Honest Open Willing

How do I stop this? How do I control my eating? How do I lose weight and then maintain it? How do I know what I want to do and be in the world?

These were the questions running on a continual loop just below the level of my everyday consciousness. Monitoring and calculating everything I ate; doing ‘well’ for 2 to 3 weeks at a time and then stopping at the supermarket on the way home, eating biscuits / cakes / sweets in the car, disposing of the wrappers and coming home to eat dinner with my husband as if nothing had happened. The guilt, the shame, the disgust, the horror that I, an intelligent and self-aware woman, couldn’t stick to a plan, couldn’t be the person I thought I should be, couldn’t even bring myself to tell anyone what I was doing and ask for help.

And then I did a Mindfulness course and something shifted. I began to notice that I was feeling emotions and those emotions made me uncomfortable and I didn’t know how to deal with it. So I ate. Eating temporarily distracted me; it was an excellent avoidance strategy. Except it wasn’t because now I could add the distress from overeating to whatever I was trying to avoid in the first place.

Dynamic eating psychology has been the doorway to healing my relationship with food. I have learnt that the answer to all those “how” questions lies in being Honest Open and Willing to examine all aspects of my life and try new approaches. Starting with accepting myself as I am now, identifying and acknowledging the emotions I feel, slowing down and being receptive to what the Universe has to offer. I have finally found the thing I want to do when I grow up and it’s to help other people with their food and eating challenges. Because if I can feel better about food and life, anyone can!

Susan Taheri

Honest.Open.Willing.

My name is Susan Taheri. I’m from Ireland and live in Scotland with my husband and I’ve had issues with overeating, emotional eating and binge eating since I was a child.

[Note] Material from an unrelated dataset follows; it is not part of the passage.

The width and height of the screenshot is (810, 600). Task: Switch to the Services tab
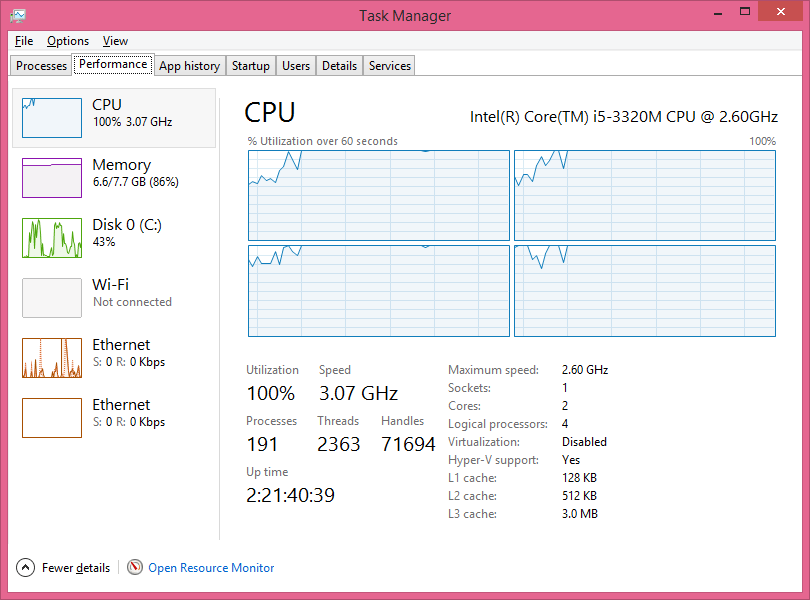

It’s only now that I’m working on my emotional self-development that I realise that life doesn’t have to be a continual cycle of eat, guilt, shame, repeat. I am finding the joy and pleasure in food and learning to love my body for the first time (and I’m in my late 40s!) and it’s a revelation. I want this experience for everyone struggling with weight and relationship with food; if I can do it, so can you!